Pixel coordinate grounding data
★ ★ ★ ★ ★ ★ ★

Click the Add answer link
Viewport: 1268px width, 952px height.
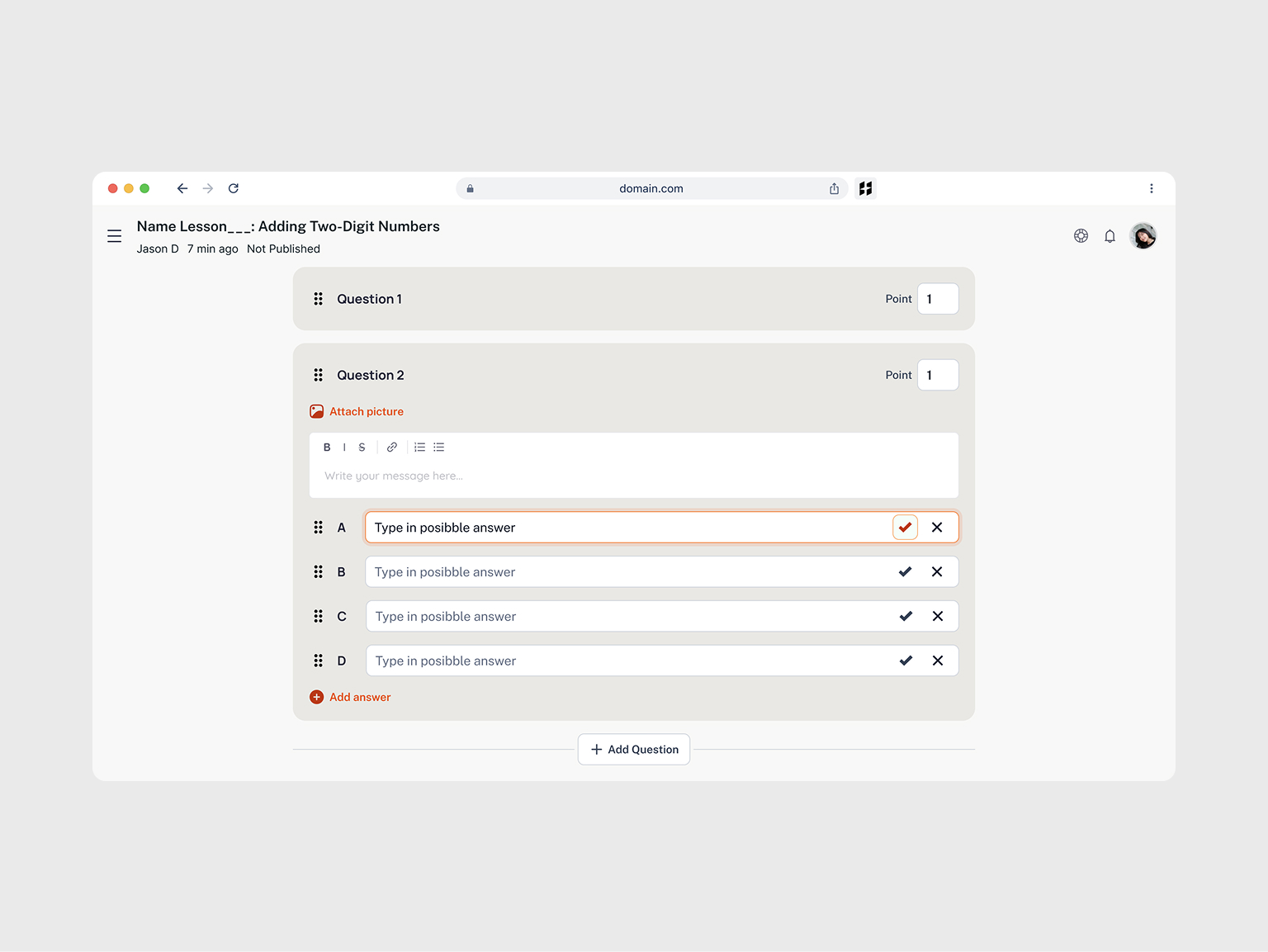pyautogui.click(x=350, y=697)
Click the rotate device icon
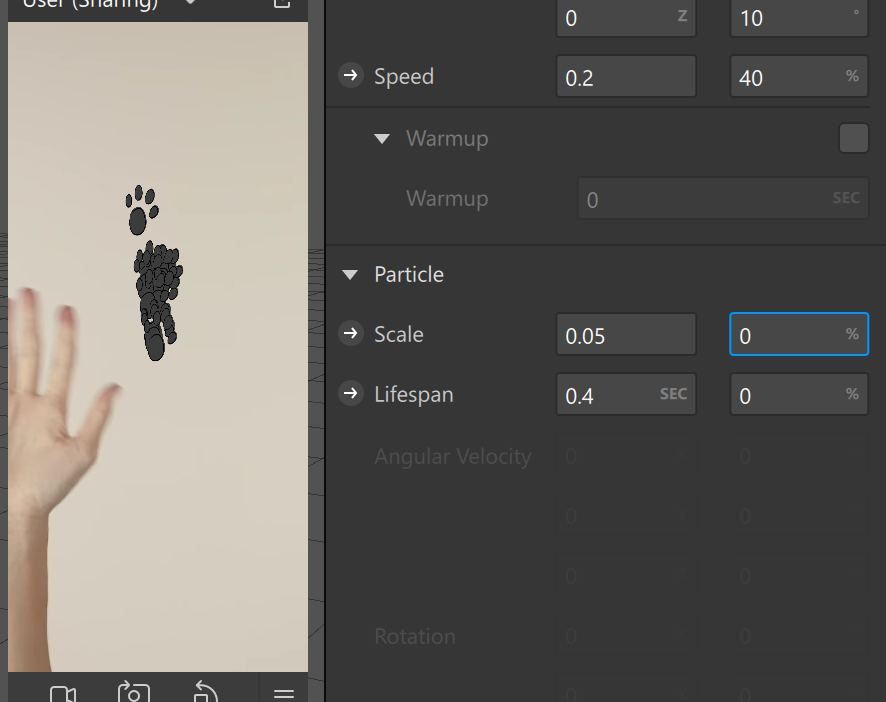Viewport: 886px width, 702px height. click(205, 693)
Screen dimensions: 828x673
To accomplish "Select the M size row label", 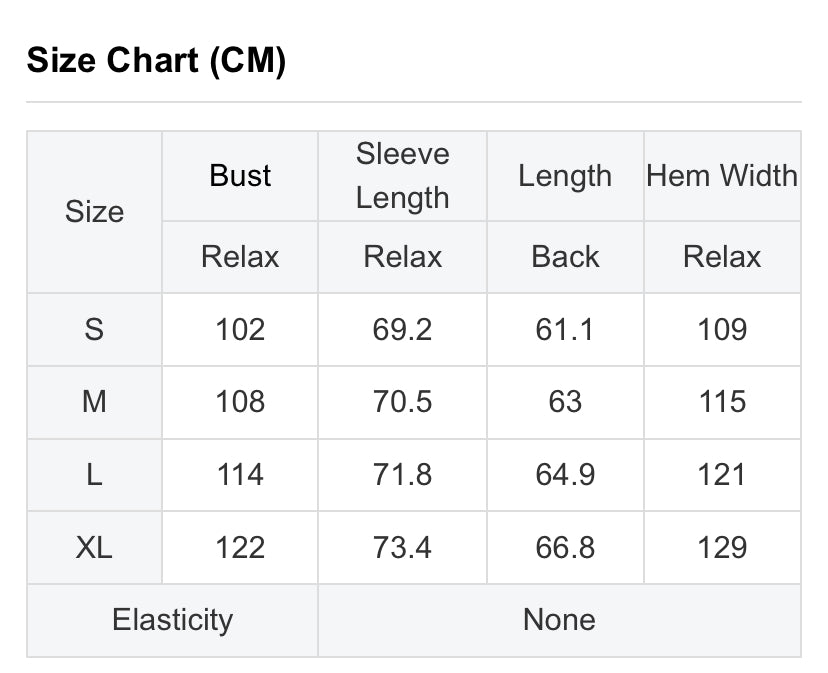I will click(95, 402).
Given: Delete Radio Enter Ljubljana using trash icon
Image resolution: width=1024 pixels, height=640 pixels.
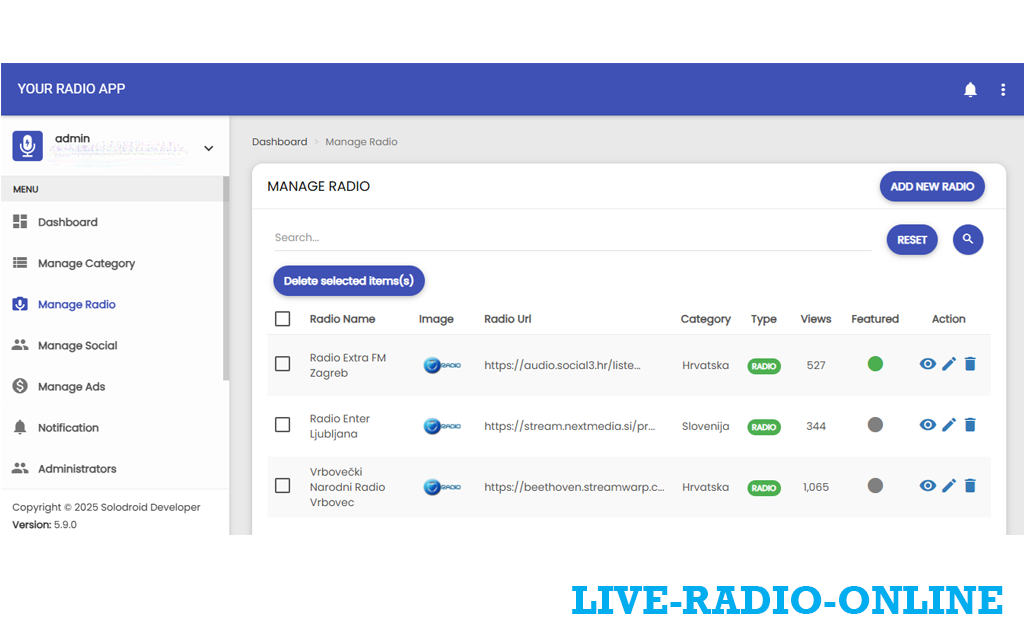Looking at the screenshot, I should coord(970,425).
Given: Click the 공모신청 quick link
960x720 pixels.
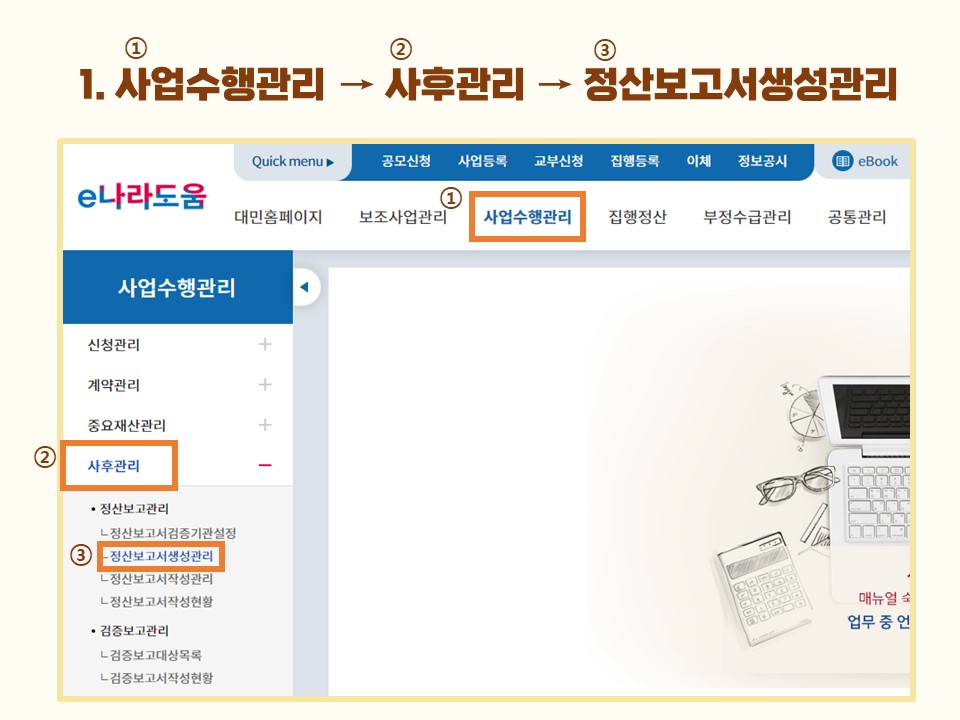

★ ★ ★ ★ ★ ★ ★

**Exercise objective**
Return only the number of lines in the entries that contain the string "Given".

**Answer to this task**
2